Um inédito e um quase inédito. A mostra prevê também projeções de Wilsinho Galiléia, documentário que permaneceu no subsolo durante 24 anos. Rodado como um especial para o Globo Repórter, o filme cheirou a subversão para o regime em 1978, que o censurou por considerá-lo uma apologia à criminalidade infantil. Veio à tona na última edição do festival É Tudo Verdade e integra o ciclo do CCBB na próxima quinta-feira.

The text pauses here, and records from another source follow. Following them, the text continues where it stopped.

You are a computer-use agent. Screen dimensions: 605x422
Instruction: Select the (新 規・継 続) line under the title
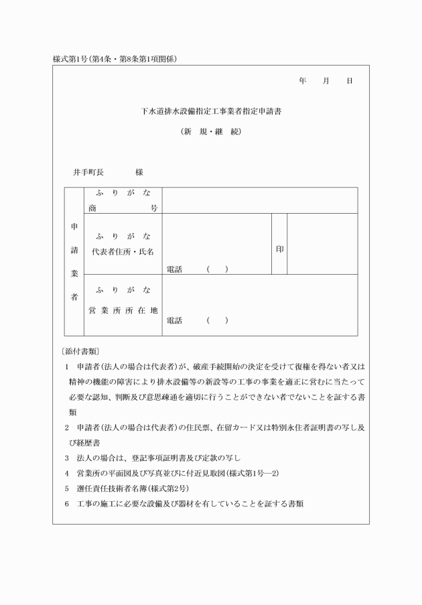coord(211,131)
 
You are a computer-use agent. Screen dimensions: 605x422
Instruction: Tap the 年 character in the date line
coord(303,81)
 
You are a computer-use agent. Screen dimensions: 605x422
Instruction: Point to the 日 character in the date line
coord(349,81)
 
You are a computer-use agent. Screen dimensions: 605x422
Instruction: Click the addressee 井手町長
coord(88,172)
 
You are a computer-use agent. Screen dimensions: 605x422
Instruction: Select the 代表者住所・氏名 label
coord(123,251)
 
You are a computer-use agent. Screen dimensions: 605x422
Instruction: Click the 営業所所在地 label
coord(123,311)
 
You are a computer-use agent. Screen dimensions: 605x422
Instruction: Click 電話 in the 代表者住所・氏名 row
coord(174,269)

João Batista policiou artisticamente a repressão. Não foi cegamente ostensivo porque o minguado aparelho cultural não permitia; não foi alegórico para não correr riscos de fragmentação de sua ascese. Na trajetória de oposição aos cassetetes, passou pelo Grande ABC. Primeiro foi a Paranapiacaba, onde rodou Doramundo (1978), uma caleidoscópica tese do sistema policial baseado mais no “achismo” do que em evidências. Em 1979 voltou para documentar a semeadura sindical com o curta Greve!. Doramundo será exibido no próximo sábado e Greve!, no domingo.

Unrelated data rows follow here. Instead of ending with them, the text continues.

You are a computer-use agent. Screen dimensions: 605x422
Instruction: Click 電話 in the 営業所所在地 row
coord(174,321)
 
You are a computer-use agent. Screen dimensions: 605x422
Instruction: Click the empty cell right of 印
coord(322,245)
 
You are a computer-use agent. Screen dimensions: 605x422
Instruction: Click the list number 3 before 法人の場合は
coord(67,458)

João Batista de Andrade filmou a frustração solapada pela coerção – mas não viveu assim. Continuou a observar a lobotomia política até fazer O Homem que Virou Suco (1979). Exibido no sábado, o filme tem José Dumont (cabra competente) na pele de Deraldo, artista de rua que deixa o Nordeste para reivindicar um lugar na terra das oportunidades que São Paulo vendia. Confundido com um assassino, Deraldo é perseguido e acuado. Seria um Joseph K. à brasileira – falta para isso o dado absurdo, a causa inexistente. Todavia, frente às manobras esotéricas da ditadura militar para justificar óbitos e desaparecimentos, não falta mais nada.